Posted to commits@hive.apache.org by jd...@apache.org on 2016/04/20 00:25:34 UTC
[42/58] [abbrv] hive git commit: HIVE-13496. Create initial test data
once across multiple test runs - TestCliDriver. (Siddharth Seth,
reviewed by Ashutosh Chauhan)
HIVE-13496. Create initial test data once across multiple test runs - TestCliDriver. (Siddharth Seth, reviewed by Ashutosh Chauhan)
Project: http://git-wip-us.apache.org/repos/asf/hive/repo
Commit: http://git-wip-us.apache.org/repos/asf/hive/commit/976e628f
Tree: http://git-wip-us.apache.org/repos/asf/hive/tree/976e628f
Diff: http://git-wip-us.apache.org/repos/asf/hive/diff/976e628f
Branch: refs/heads/llap
Commit: 976e628fc01911936caa19e61ea3342f3a19455a
Parents: 0dd4621
Author: Siddharth Seth <ss...@apache.org>
Authored: Thu Apr 14 10:25:53 2016 -0700
Committer: Siddharth Seth <ss...@apache.org>
Committed: Thu Apr 14 10:25:53 2016 -0700
----------------------------------------------------------------------
.../org/apache/hadoop/hive/ql/QTestUtil.java | 247 +++++++++++++++++--
pom.xml | 2 +
ql/src/test/templates/TestCliDriver.vm | 38 ++-
3 files changed, 265 insertions(+), 22 deletions(-)

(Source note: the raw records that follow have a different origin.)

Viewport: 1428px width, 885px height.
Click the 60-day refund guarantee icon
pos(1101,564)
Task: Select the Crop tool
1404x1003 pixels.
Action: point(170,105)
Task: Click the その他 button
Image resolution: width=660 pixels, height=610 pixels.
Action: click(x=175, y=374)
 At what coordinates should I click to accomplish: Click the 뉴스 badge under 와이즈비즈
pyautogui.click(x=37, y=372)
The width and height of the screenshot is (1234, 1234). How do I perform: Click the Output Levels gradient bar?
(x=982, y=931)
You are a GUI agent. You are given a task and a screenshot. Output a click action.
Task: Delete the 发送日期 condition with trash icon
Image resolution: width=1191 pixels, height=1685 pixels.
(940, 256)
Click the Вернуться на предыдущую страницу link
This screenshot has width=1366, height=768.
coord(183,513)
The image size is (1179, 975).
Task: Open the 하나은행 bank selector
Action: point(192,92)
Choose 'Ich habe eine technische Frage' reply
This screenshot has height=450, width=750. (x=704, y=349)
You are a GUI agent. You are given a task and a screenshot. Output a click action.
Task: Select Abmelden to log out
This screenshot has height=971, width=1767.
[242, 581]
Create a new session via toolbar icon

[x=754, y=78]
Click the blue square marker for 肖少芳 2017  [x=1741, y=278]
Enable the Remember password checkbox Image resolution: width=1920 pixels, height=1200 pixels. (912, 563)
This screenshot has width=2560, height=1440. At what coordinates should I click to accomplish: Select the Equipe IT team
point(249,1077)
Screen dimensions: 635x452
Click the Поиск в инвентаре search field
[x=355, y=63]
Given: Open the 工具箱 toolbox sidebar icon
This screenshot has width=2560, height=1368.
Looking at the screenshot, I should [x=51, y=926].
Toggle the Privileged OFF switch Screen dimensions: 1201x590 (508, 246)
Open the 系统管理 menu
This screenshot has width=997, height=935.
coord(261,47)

----------------------------------------------------------------------
http://git-wip-us.apache.org/repos/asf/hive/blob/976e628f/itests/util/src/main/java/org/apache/hadoop/hive/ql/QTestUtil.java
----------------------------------------------------------------------
diff --git a/itests/util/src/main/java/org/apache/hadoop/hive/ql/QTestUtil.java b/itests/util/src/main/java/org/apache/hadoop/hive/ql/QTestUtil.java
index 2f109ab..79646cd 100644
--- a/itests/util/src/main/java/org/apache/hadoop/hive/ql/QTestUtil.java
+++ b/itests/util/src/main/java/org/apache/hadoop/hive/ql/QTestUtil.java
@@ -51,7 +51,6 @@ import java.util.Collection;
import java.util.Comparator;
import java.util.Deque;
import java.util.HashSet;
-import java.util.Iterator;
import java.util.LinkedList;
import java.util.List;
import java.util.Map;
@@ -63,6 +62,7 @@ import java.util.concurrent.TimeUnit;
import java.util.regex.Matcher;
import java.util.regex.Pattern;
+import com.google.common.base.Preconditions;
import org.apache.commons.io.FileUtils;
import org.apache.commons.io.IOUtils;
import org.apache.commons.lang.StringUtils;
@@ -84,9 +84,7 @@ import org.apache.hadoop.hive.common.io.SortPrintStream;
import org.apache.hadoop.hive.conf.HiveConf;
import org.apache.hadoop.hive.conf.HiveConf.ConfVars;
import org.apache.hadoop.hive.llap.LlapItUtils;
-import org.apache.hadoop.hive.llap.configuration.LlapDaemonConfiguration;
import org.apache.hadoop.hive.llap.daemon.MiniLlapCluster;
-import org.apache.hadoop.hive.llap.daemon.impl.LlapDaemon;
import org.apache.hadoop.hive.llap.io.api.LlapProxy;
import org.apache.hadoop.hive.metastore.MetaStoreUtils;
import org.apache.hadoop.hive.metastore.api.Index;
@@ -99,6 +97,7 @@ import org.apache.hadoop.hive.ql.exec.tez.TezSessionState;
import org.apache.hadoop.hive.ql.lockmgr.zookeeper.CuratorFrameworkSingleton;
import org.apache.hadoop.hive.ql.lockmgr.zookeeper.ZooKeeperHiveLockManager;
import org.apache.hadoop.hive.ql.metadata.Hive;
+import org.apache.hadoop.hive.ql.metadata.HiveException;
import org.apache.hadoop.hive.ql.metadata.InvalidTableException;
import org.apache.hadoop.hive.ql.metadata.Table;
import org.apache.hadoop.hive.ql.parse.ASTNode;
@@ -139,6 +138,8 @@ public class QTestUtil {
// security property names
private static final String SECURITY_KEY_PROVIDER_URI_NAME = "dfs.encryption.key.provider.uri";
private static final String CRLF = System.getProperty("line.separator");
+ private static final String TEST_BUILD_DIR = System.getProperty("test.build.dir");
+ private static final String CACHED_DATA_DIR_NAME = "cachedData";
private static final Logger LOG = LoggerFactory.getLogger("QTestUtil");
private static final String QTEST_LEAVE_FILES = "QTEST_LEAVE_FILES";
@@ -183,6 +184,16 @@ public class QTestUtil {
private final String cleanupScript;
private boolean useHBaseMetastore = false;
+ // Parameters which help tracking cached data generation.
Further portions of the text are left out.